Federal Reserve Governor Daniel Tarullo said last week that regulators should consider aligning the risk retention rule’s “qualified residential mortgage” standard with the “qualified mortgage” standard.
“We want to be careful here about the incremental rulemaking not beginning to constrict credit to middle- and lower-middle-income people who might be priced out of the housing market,” Tarullo said, according to Bloomberg. “So I think it’s definitely the case that on the table should be consideration of making QRM more or less congruent with QM.”
The QRM rule, which is currently being drafted by six banking regulators, encourages borrowers to make larger down payments than average to avoid risk retention requirements that could lead to higher interest rates, while the QM rule revises underwriting standards implemented by lenders that deny loans to borrowers who cannot demonstrate their ability to repay.
Regulators drew criticism in 2011 after they published a draft version of the rule that mandated that homebuyers make a down payment of at least 20 percent of the home purchase price and meet strict income requirements to qualify for a low-interest loan.

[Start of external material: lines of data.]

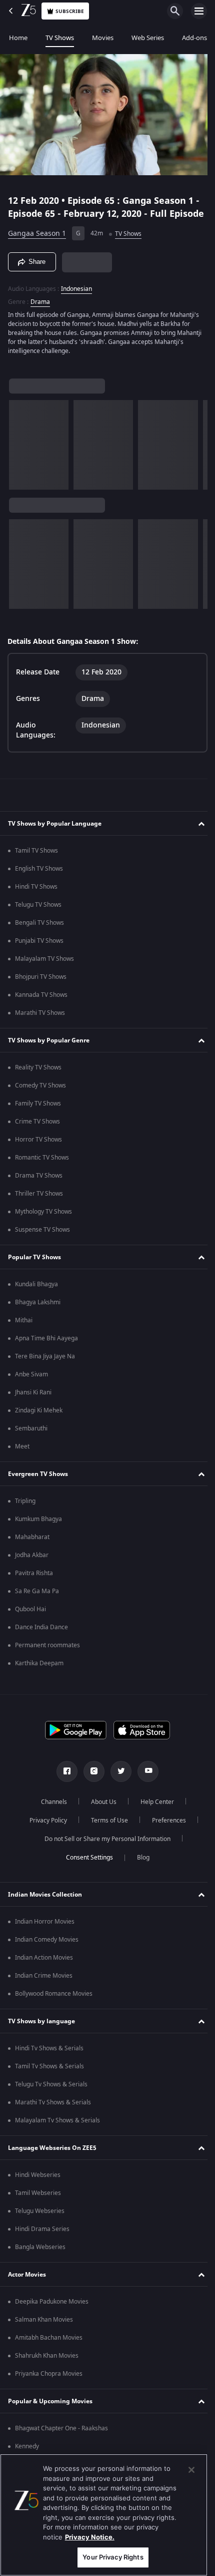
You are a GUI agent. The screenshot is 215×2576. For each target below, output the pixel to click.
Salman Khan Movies (44, 2328)
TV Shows (60, 38)
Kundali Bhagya (36, 1292)
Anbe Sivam (31, 1382)
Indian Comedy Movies (46, 1948)
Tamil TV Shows (36, 859)
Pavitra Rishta (34, 1581)
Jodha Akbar (31, 1563)
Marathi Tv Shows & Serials (53, 2110)
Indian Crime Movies (43, 1984)
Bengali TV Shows (39, 931)
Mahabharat (32, 1545)
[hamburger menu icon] (199, 11)
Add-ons (194, 38)
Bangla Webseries (40, 2255)
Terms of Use (105, 1828)
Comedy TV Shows (40, 1093)
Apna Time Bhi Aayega (46, 1346)
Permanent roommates (47, 1653)
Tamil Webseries (38, 2201)
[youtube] (144, 1779)
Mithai (23, 1328)
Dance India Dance (41, 1635)
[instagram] (90, 1779)
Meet (22, 1454)
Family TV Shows (38, 1112)
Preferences (165, 1828)
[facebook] (63, 1779)
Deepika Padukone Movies (51, 2310)
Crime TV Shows (37, 1130)
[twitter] (117, 1779)
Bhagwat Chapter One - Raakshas (61, 2436)
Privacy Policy (44, 1828)
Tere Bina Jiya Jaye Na (45, 1364)
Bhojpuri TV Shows (40, 985)
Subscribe (70, 11)
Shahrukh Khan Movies (46, 2364)
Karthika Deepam (39, 1671)
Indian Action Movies (44, 1966)
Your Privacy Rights (112, 2557)
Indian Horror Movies (44, 1930)
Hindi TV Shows (36, 895)
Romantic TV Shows (42, 1166)
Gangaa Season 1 (37, 242)
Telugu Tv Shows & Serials (51, 2092)
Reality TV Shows (38, 1075)
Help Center (153, 1810)
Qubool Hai (30, 1617)
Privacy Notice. (89, 2537)
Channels (51, 1810)
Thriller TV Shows (39, 1202)
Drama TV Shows (38, 1184)
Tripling (25, 1509)
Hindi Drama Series (42, 2237)
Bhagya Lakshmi (37, 1310)
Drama (40, 310)
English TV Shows (39, 877)
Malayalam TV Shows (44, 967)
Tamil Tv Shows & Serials (49, 2074)
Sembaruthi (31, 1436)
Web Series (148, 38)
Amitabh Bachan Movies (48, 2346)
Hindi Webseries (37, 2183)
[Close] (191, 2470)
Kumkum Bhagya (38, 1527)
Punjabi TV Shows (39, 949)
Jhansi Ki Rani (33, 1400)
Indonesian (76, 297)
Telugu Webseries (39, 2219)
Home (18, 38)
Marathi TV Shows (40, 1021)
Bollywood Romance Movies (53, 2002)
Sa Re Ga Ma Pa (37, 1599)
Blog (139, 1866)
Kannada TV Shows (41, 1003)
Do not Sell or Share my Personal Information (104, 1847)
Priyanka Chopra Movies (48, 2382)
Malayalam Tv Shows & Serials (57, 2128)
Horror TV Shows (38, 1148)
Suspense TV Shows (42, 1238)
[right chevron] (19, 453)
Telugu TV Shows (38, 913)
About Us (100, 1810)
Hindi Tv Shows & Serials (49, 2056)
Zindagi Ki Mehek (38, 1418)
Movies (103, 38)
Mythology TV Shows (43, 1220)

Consumer advocates said that the rule would have put many Americans out of the home market, making home loans more expensive while having little effect on loan performance, Fox Business reports.
Not all housing industry participants, however, are in favor of aligning the two rules. Private mortgage insurers, which protect lenders from defaults on home loans with down payments below 20 percent, are likely to benefit if the QRM rule allows its down payment limit to be waived when borrowers buy their coverage.